Family Liturgies

Matthew 14: Impossible Things Before Breakfast

boy at lake

–by Erika Marksbury

Scripture Reading: Matthew 14:22-32

Jesus made the disciples get into the boat and go on ahead to the other side, while he dismissed the crowds. And after he had dismissed the crowds, he went up the mountain by himself to pray. When evening came, he was there alone, but by this time the boat, battered by the waves, was far from the land, for the wind was against them. And early in the morning he came walking toward them on the sea.

But when the disciples saw him walking on the sea, they were terrified, saying, “It is a ghost!” And they cried out in fear.

But immediately Jesus spoke to them and said, “Take heart, it is I; do not be afraid.”

Peter answered him, “Lord, if it is you, command me to come to you on the water.”

Jesus said, “Come.”

So Peter got out of the boat, started walking on the water, and came toward Jesus. But when he noticed the strong wind, he became frightened, and beginning to sink, he cried out, “Lord, save me!”

Jesus immediately reached out his hand and caught him, saying to him, “You of little faith, why did you doubt?”

Thoughts on Scripture

This story makes me think of the conversation from Lewis Carroll’s Through the Looking Glass, where the Queen challenges Alice:

“I’m just one hundred and one, five months and a day.”

“I can’t believe that!” said Alice.

“Can’t you?” the Queen said in a pitying tone. “Try again: draw a long breath, and shut your eyes.”

Alice laughed. “There’s no use trying,” she said: “one can’t believe impossible things.”

“I daresay you haven’t had much practice,” said the Queen. “When I was your age, I always did it for half-an-hour a day. Why, sometimes I’ve believed as many as six impossible things before breakfast.”

A list follows, of the Queen’s six impossible things. Perhaps we all have our own lists, the ideas that come to us early in the morning (or, for some of us, late at night), when we’re groggy enough to believe that anything might happen. What is it, for you, that’s possible in those wee hours?

For Peter, maybe it was that he could walk on water. That he could do what Jesus did. This isn’t arrogance. Jesus told the disciples they’d be able to do all he did and more. This is curiosity. It’s attempt. Peter is trying. But he can’t hold it for half an hour like the Queen can. After a few moments, he stumbles; he starts to sink. Perhaps, like Alice, he hasn’t had much practice believing impossible things.

Perhaps listening to the Queen would do Peter, and all of us, all some good. Her instructions are simple:
Draw a deep breath.
Shut your eyes.

Questions to Discuss

-What’s possible here in this scripture story? What’s impossible? (Are you sure?)

– If you were one of the other disciples in the boat, what would you have been thinking when Peter called out to Jesus? When he stepped out of the boat? Would you have called that faith or courage or … something else?
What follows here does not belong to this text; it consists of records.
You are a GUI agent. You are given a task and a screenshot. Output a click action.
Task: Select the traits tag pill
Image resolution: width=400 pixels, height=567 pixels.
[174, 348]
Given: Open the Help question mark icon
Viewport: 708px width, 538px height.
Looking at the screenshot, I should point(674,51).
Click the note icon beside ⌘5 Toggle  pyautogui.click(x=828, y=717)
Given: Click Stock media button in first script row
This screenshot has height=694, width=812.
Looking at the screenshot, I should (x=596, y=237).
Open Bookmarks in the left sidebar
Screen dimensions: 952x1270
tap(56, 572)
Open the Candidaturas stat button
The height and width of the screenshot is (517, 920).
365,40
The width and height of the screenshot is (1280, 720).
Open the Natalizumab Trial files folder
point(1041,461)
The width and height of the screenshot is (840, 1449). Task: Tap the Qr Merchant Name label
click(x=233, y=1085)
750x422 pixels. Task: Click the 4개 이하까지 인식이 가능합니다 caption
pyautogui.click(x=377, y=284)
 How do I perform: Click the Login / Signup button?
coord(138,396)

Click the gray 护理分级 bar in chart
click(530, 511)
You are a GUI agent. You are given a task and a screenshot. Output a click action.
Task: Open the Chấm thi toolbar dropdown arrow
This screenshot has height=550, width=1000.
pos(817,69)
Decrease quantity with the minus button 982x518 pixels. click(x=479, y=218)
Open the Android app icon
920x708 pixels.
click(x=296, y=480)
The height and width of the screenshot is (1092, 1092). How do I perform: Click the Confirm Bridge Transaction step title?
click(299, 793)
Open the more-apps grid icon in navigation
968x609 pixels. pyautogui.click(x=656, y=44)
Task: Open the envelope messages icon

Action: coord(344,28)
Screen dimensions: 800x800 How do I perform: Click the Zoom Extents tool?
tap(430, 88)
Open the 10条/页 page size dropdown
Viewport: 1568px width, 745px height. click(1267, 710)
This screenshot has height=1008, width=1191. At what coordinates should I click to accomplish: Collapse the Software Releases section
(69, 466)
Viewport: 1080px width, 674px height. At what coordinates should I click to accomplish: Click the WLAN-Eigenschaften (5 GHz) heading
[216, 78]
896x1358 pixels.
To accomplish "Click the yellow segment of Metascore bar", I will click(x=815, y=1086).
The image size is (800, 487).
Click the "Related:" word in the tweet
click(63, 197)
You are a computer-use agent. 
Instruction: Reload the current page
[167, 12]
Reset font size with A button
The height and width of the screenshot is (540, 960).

Why?

– Describe a time when you wish you could’ve said to a friend, “You of little faith – why did you doubt?” Or describe a time when someone has said that – or something like that – to you.

– What’s an impossible thing you’ve believed? Why have you believed it?

Spiritual Practice

Take a family journey to a nearby pond or lake or a backyard creek. Gather some sticks – enough for each family member to have at least one – and assign each one an “impossible” hope: a prayer, a dream, a someday-maybe- sort of wish. Toss the sticks into the water, and watch them sail away. Close the ritual with the following prayer, or one of your own.

Holy One,
Your word tells us that, with you, all things are possible.
What does that promise mean?
Give us courage and imagination, that we might find out.